DIRECTIONS> Print, please, exactly the lines from the one with "Click the uenza,Influenza wrapped text line" through the final line of the data below, with both ends included and the pictures left out.

Stored data>
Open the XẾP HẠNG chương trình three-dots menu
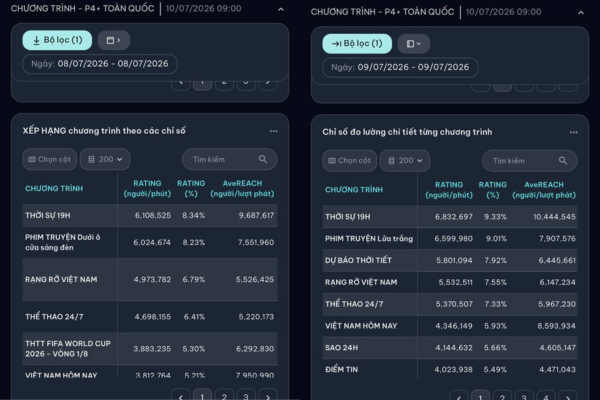Viewport: 600px width, 400px height. (274, 131)
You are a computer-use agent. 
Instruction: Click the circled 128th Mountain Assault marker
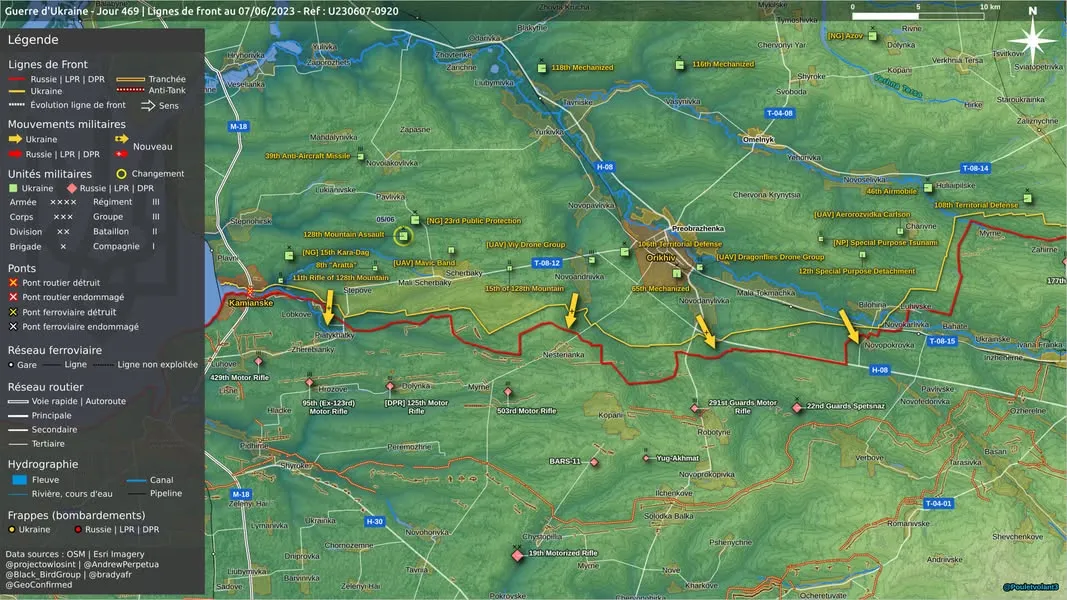[x=403, y=236]
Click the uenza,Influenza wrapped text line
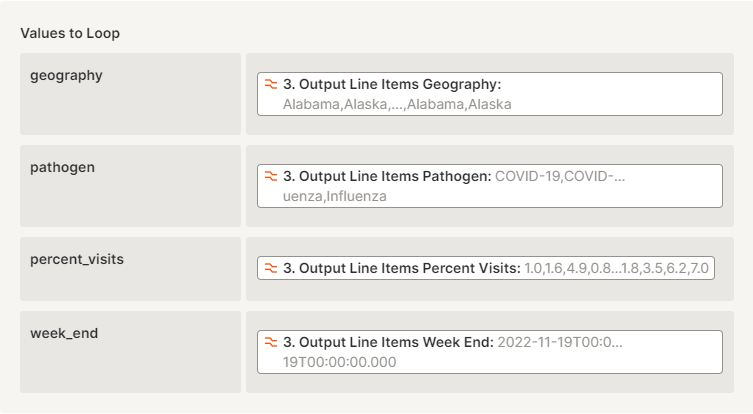 pos(335,197)
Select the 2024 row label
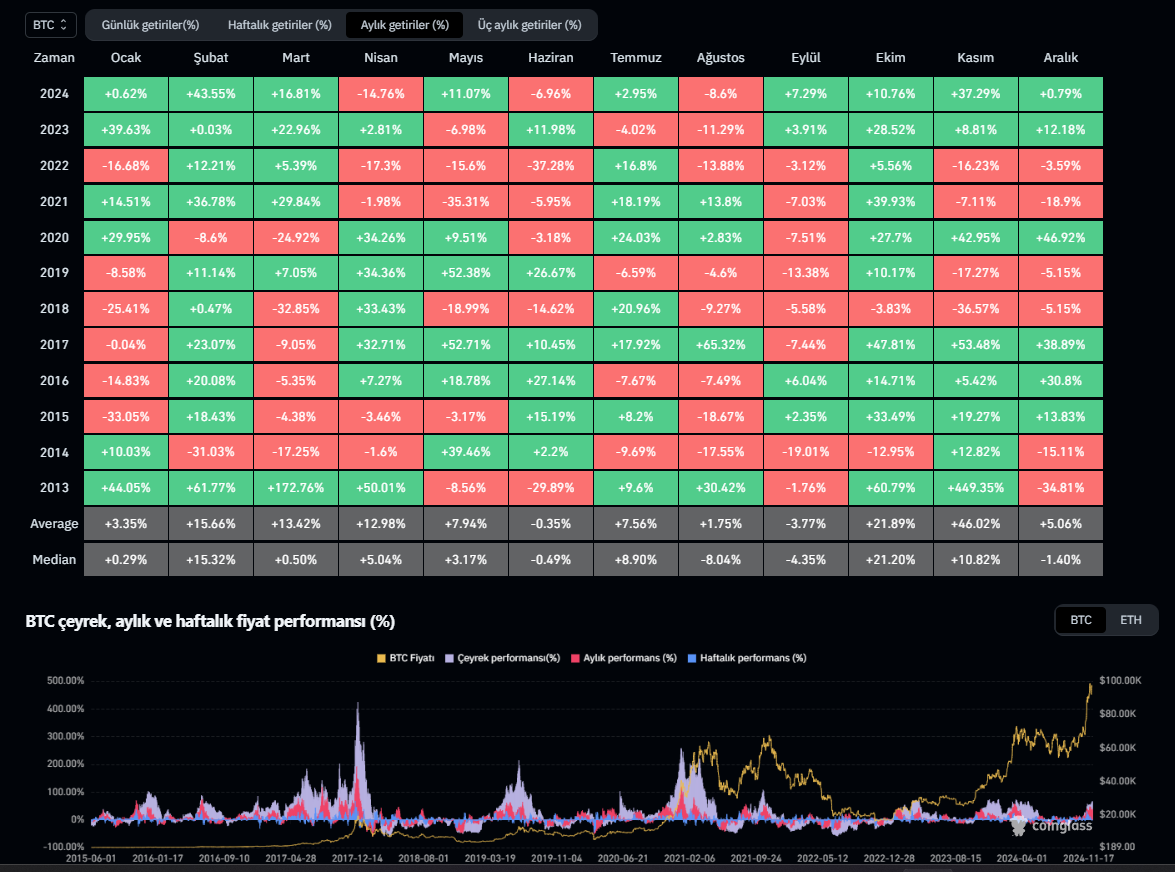 (x=54, y=94)
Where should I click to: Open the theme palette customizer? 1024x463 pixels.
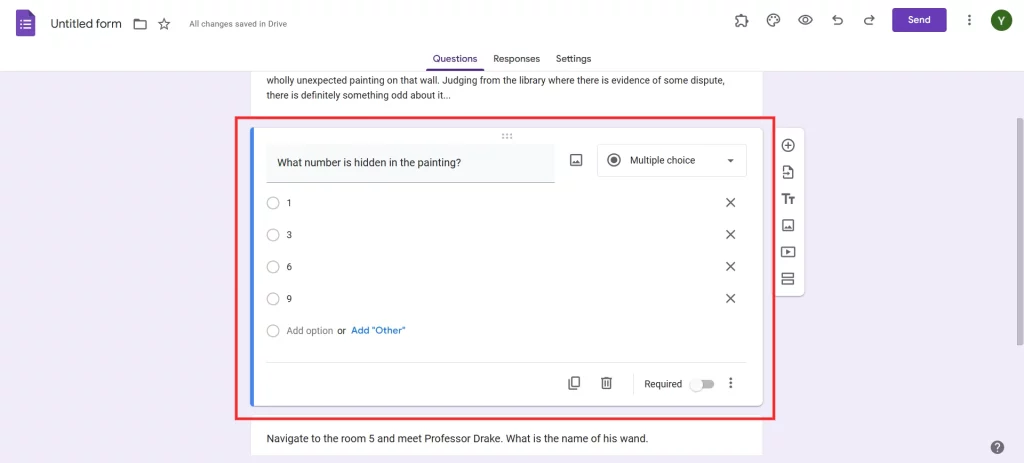click(x=773, y=20)
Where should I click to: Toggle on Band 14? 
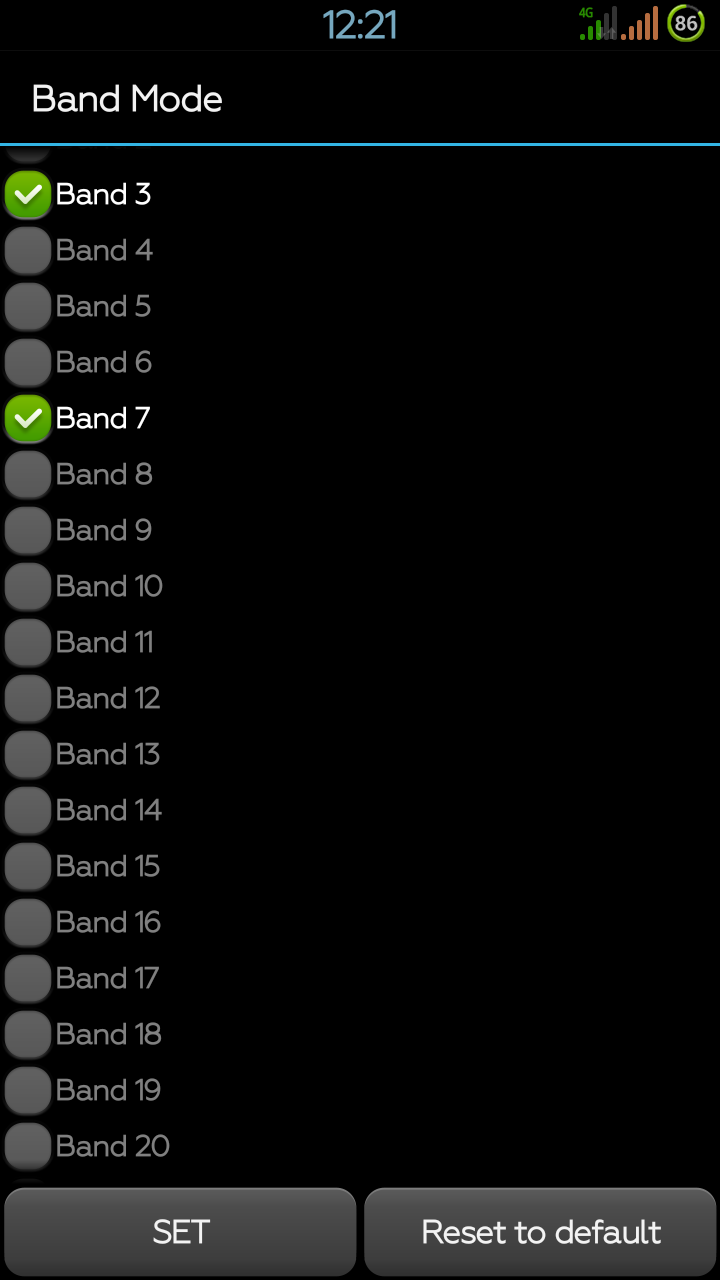(28, 810)
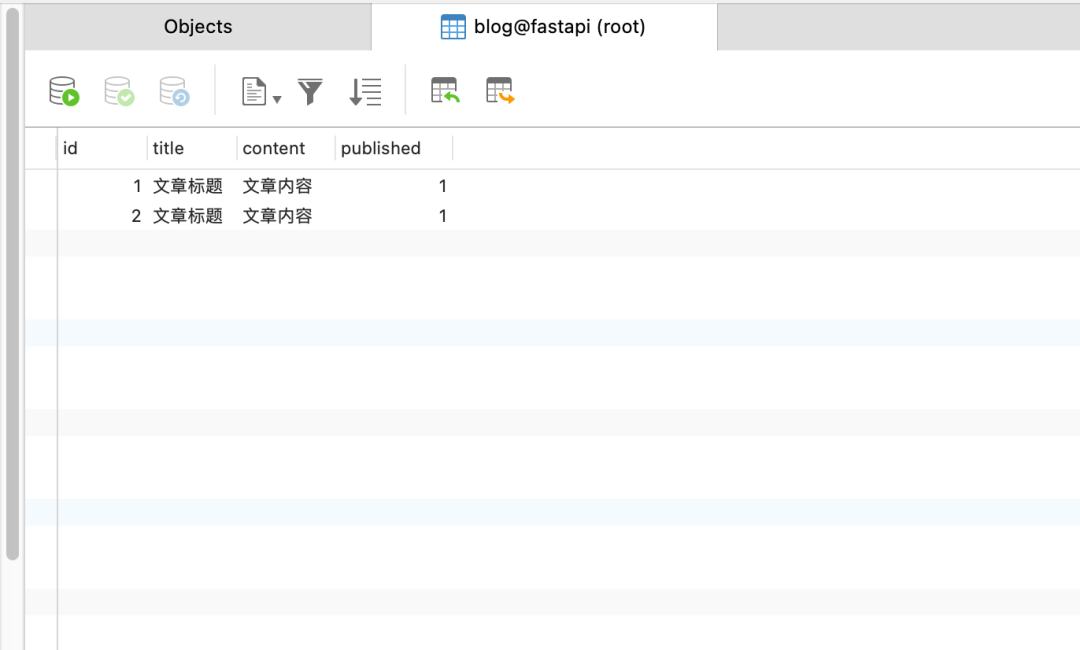The height and width of the screenshot is (650, 1080).
Task: Click the Export table icon with orange arrow
Action: pos(500,90)
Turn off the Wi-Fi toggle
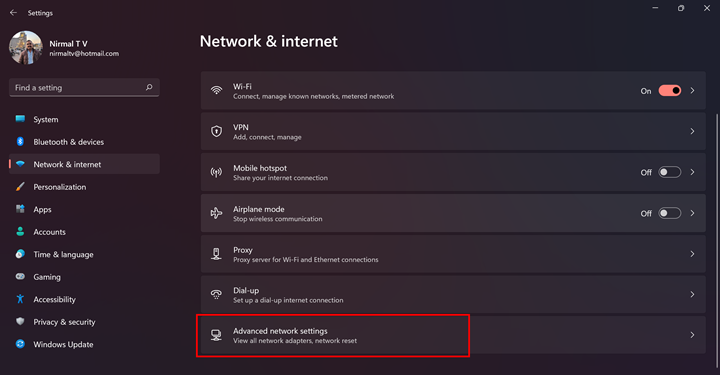The image size is (720, 375). pyautogui.click(x=669, y=90)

RESPONSE TO THIS EXERCISE>
Click the uenza,Influenza wrapped text line
 pos(335,197)
Select the 2024 row label
 (x=54, y=94)
Where should I click to: Open the theme palette customizer? 1024x463 pixels.
click(x=773, y=20)
Where should I click to: Toggle on Band 14? 
(28, 810)
The height and width of the screenshot is (650, 1080).
Task: Click the Export table icon with orange arrow
Action: pos(500,90)
Turn off the Wi-Fi toggle
The image size is (720, 375). pyautogui.click(x=669, y=90)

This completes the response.